What you hand back must match the listing exactly.

EXERCISE MATERIALS Block Start

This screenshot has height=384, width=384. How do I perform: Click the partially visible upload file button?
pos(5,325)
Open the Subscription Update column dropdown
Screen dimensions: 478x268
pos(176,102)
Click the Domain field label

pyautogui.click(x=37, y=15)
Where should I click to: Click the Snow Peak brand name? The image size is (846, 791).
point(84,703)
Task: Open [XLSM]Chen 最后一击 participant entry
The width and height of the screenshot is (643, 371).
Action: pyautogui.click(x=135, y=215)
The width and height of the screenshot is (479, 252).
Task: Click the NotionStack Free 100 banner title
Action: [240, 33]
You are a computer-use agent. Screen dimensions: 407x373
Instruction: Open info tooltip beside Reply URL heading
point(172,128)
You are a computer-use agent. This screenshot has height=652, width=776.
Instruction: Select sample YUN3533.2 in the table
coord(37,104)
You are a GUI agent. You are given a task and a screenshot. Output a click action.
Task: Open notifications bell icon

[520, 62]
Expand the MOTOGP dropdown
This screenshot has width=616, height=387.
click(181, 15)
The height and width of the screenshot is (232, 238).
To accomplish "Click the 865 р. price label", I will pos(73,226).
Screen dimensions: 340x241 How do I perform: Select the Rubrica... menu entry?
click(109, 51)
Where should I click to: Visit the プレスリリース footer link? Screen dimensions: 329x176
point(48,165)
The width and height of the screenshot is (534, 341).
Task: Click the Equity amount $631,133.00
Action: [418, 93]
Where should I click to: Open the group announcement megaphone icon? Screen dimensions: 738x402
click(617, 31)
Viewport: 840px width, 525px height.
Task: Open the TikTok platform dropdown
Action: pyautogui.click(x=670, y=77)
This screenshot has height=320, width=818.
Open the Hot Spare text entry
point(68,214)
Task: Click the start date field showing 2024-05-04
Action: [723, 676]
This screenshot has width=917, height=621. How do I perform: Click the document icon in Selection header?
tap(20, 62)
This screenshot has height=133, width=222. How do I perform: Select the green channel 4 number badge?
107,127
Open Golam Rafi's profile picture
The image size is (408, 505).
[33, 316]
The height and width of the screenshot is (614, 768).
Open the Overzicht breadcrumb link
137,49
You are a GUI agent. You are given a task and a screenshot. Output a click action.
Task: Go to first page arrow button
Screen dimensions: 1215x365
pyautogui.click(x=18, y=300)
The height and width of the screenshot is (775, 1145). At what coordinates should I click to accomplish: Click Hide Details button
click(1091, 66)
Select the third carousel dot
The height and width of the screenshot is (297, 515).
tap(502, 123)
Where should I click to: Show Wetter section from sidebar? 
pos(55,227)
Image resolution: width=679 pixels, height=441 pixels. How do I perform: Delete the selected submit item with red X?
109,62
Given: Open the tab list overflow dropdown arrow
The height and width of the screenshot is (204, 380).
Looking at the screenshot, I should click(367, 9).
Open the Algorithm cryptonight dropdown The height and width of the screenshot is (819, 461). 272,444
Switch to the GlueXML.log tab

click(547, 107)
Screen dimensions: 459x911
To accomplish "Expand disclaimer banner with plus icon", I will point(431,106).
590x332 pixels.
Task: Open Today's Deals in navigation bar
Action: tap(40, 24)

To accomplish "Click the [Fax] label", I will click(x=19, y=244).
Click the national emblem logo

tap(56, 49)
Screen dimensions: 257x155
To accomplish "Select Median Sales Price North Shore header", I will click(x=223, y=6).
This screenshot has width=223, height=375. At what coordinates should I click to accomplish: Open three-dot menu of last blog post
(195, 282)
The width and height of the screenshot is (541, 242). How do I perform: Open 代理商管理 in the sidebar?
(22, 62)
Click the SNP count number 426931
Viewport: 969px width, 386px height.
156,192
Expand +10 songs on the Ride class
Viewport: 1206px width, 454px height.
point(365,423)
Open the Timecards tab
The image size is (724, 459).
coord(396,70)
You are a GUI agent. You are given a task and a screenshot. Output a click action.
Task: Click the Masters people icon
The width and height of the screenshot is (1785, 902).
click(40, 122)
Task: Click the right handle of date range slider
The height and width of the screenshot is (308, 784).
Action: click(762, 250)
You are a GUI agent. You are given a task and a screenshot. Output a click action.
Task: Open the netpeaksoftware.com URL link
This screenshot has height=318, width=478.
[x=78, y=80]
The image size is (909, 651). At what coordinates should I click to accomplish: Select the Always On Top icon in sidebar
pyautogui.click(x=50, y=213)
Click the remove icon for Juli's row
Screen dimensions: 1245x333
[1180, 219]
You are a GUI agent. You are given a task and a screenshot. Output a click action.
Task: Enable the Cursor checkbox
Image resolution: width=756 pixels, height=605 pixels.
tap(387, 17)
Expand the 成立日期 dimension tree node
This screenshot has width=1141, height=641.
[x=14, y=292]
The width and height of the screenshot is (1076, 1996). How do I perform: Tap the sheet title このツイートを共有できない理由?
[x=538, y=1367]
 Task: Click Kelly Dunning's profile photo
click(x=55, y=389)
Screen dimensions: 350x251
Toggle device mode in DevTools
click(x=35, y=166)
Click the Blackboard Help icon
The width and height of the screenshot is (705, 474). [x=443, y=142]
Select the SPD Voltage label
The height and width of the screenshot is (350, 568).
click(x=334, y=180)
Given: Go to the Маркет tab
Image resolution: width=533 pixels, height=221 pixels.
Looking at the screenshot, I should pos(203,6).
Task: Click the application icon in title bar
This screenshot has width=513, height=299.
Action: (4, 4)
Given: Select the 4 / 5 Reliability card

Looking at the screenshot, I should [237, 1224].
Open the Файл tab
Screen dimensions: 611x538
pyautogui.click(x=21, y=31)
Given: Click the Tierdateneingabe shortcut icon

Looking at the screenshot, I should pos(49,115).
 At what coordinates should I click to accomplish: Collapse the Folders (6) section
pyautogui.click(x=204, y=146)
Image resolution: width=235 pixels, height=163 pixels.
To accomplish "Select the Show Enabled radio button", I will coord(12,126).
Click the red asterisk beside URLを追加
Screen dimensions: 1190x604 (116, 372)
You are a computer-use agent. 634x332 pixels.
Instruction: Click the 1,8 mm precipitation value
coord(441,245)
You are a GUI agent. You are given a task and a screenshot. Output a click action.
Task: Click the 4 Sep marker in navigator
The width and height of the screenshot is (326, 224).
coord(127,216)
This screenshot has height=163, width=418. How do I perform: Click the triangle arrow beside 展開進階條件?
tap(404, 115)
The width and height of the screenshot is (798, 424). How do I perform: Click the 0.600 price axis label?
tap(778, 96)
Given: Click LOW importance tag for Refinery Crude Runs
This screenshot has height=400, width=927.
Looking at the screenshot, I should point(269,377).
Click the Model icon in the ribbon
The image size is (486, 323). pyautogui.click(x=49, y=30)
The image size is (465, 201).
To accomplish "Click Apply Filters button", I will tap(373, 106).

EXERCISE MATERIALS Block End

- [RESPONSE BELOW]
This screenshot has height=384, width=384. How do I perform: Click the partially visible upload file button?
pos(5,325)
Open the Subscription Update column dropdown
Screen dimensions: 478x268
pos(176,102)
Click the Domain field label

pyautogui.click(x=37, y=15)
Where should I click to: Click the Snow Peak brand name? The image size is (846, 791).
point(84,703)
Task: Open [XLSM]Chen 最后一击 participant entry
The width and height of the screenshot is (643, 371).
Action: pyautogui.click(x=135, y=215)
The width and height of the screenshot is (479, 252).
Task: Click the NotionStack Free 100 banner title
Action: [240, 33]
You are a computer-use agent. Screen dimensions: 407x373
Instruction: Open info tooltip beside Reply URL heading
point(172,128)
You are a computer-use agent. This screenshot has height=652, width=776.
Instruction: Select sample YUN3533.2 in the table
coord(37,104)
You are a GUI agent. You are given a task and a screenshot. Output a click action.
Task: Open notifications bell icon

[520, 62]
Expand the MOTOGP dropdown
This screenshot has width=616, height=387.
click(181, 15)
The height and width of the screenshot is (232, 238).
To accomplish "Click the 865 р. price label", I will pos(73,226).
Screen dimensions: 340x241 How do I perform: Select the Rubrica... menu entry?
click(109, 51)
Where should I click to: Visit the プレスリリース footer link? Screen dimensions: 329x176
point(48,165)
The width and height of the screenshot is (534, 341).
Task: Click the Equity amount $631,133.00
Action: [418, 93]
Where should I click to: Open the group announcement megaphone icon? Screen dimensions: 738x402
click(617, 31)
Viewport: 840px width, 525px height.
Task: Open the TikTok platform dropdown
Action: pyautogui.click(x=670, y=77)
This screenshot has height=320, width=818.
Open the Hot Spare text entry
point(68,214)
Task: Click the start date field showing 2024-05-04
Action: [723, 676]
This screenshot has width=917, height=621. How do I perform: Click the document icon in Selection header?
tap(20, 62)
This screenshot has height=133, width=222. How do I perform: Select the green channel 4 number badge?
107,127
Open Golam Rafi's profile picture
The image size is (408, 505).
[33, 316]
The height and width of the screenshot is (614, 768).
Open the Overzicht breadcrumb link
137,49
You are a GUI agent. You are given a task and a screenshot. Output a click action.
Task: Go to first page arrow button
Screen dimensions: 1215x365
pyautogui.click(x=18, y=300)
The height and width of the screenshot is (775, 1145). At what coordinates should I click to accomplish: Click Hide Details button
click(1091, 66)
Select the third carousel dot
The height and width of the screenshot is (297, 515).
tap(502, 123)
Where should I click to: Show Wetter section from sidebar? 
pos(55,227)
Image resolution: width=679 pixels, height=441 pixels. How do I perform: Delete the selected submit item with red X?
109,62
Given: Open the tab list overflow dropdown arrow
The height and width of the screenshot is (204, 380).
Looking at the screenshot, I should click(367, 9).
Open the Algorithm cryptonight dropdown The height and width of the screenshot is (819, 461). 272,444
Switch to the GlueXML.log tab

click(547, 107)
Screen dimensions: 459x911
To accomplish "Expand disclaimer banner with plus icon", I will point(431,106).
590x332 pixels.
Task: Open Today's Deals in navigation bar
Action: tap(40, 24)

To accomplish "Click the [Fax] label", I will click(x=19, y=244).
Click the national emblem logo

tap(56, 49)
Screen dimensions: 257x155
To accomplish "Select Median Sales Price North Shore header", I will click(x=223, y=6).
This screenshot has width=223, height=375. At what coordinates should I click to accomplish: Open three-dot menu of last blog post
(195, 282)
The width and height of the screenshot is (541, 242). How do I perform: Open 代理商管理 in the sidebar?
(22, 62)
Click the SNP count number 426931
Viewport: 969px width, 386px height.
156,192
Expand +10 songs on the Ride class
Viewport: 1206px width, 454px height.
point(365,423)
Open the Timecards tab
The image size is (724, 459).
coord(396,70)
You are a GUI agent. You are given a task and a screenshot. Output a click action.
Task: Click the Masters people icon
The width and height of the screenshot is (1785, 902).
click(40, 122)
Task: Click the right handle of date range slider
The height and width of the screenshot is (308, 784).
Action: click(762, 250)
You are a GUI agent. You are given a task and a screenshot. Output a click action.
Task: Open the netpeaksoftware.com URL link
This screenshot has height=318, width=478.
[x=78, y=80]
The image size is (909, 651). At what coordinates should I click to accomplish: Select the Always On Top icon in sidebar
pyautogui.click(x=50, y=213)
Click the remove icon for Juli's row
Screen dimensions: 1245x333
[1180, 219]
You are a GUI agent. You are given a task and a screenshot. Output a click action.
Task: Enable the Cursor checkbox
Image resolution: width=756 pixels, height=605 pixels.
tap(387, 17)
Expand the 成立日期 dimension tree node
This screenshot has width=1141, height=641.
[x=14, y=292]
The width and height of the screenshot is (1076, 1996). How do I perform: Tap the sheet title このツイートを共有できない理由?
[x=538, y=1367]
 Task: Click Kelly Dunning's profile photo
click(x=55, y=389)
Screen dimensions: 350x251
Toggle device mode in DevTools
click(x=35, y=166)
Click the Blackboard Help icon
The width and height of the screenshot is (705, 474). [x=443, y=142]
Select the SPD Voltage label
The height and width of the screenshot is (350, 568).
click(x=334, y=180)
Given: Go to the Маркет tab
Image resolution: width=533 pixels, height=221 pixels.
Looking at the screenshot, I should pos(203,6).
Task: Click the application icon in title bar
This screenshot has width=513, height=299.
Action: (4, 4)
Given: Select the 4 / 5 Reliability card

Looking at the screenshot, I should [237, 1224].
Open the Файл tab
Screen dimensions: 611x538
pyautogui.click(x=21, y=31)
Given: Click the Tierdateneingabe shortcut icon

Looking at the screenshot, I should pos(49,115).
 At what coordinates should I click to accomplish: Collapse the Folders (6) section
pyautogui.click(x=204, y=146)
Image resolution: width=235 pixels, height=163 pixels.
To accomplish "Select the Show Enabled radio button", I will coord(12,126).
Click the red asterisk beside URLを追加
Screen dimensions: 1190x604 (116, 372)
You are a computer-use agent. 634x332 pixels.
Instruction: Click the 1,8 mm precipitation value
coord(441,245)
You are a GUI agent. You are given a task and a screenshot. Output a click action.
Task: Click the 4 Sep marker in navigator
The width and height of the screenshot is (326, 224).
coord(127,216)
This screenshot has height=163, width=418. How do I perform: Click the triangle arrow beside 展開進階條件?
tap(404, 115)
The width and height of the screenshot is (798, 424). How do I perform: Click the 0.600 price axis label?
tap(778, 96)
Given: Click LOW importance tag for Refinery Crude Runs
This screenshot has height=400, width=927.
Looking at the screenshot, I should point(269,377).
Click the Model icon in the ribbon
The image size is (486, 323). pyautogui.click(x=49, y=30)
The image size is (465, 201).
To accomplish "Click Apply Filters button", I will tap(373, 106).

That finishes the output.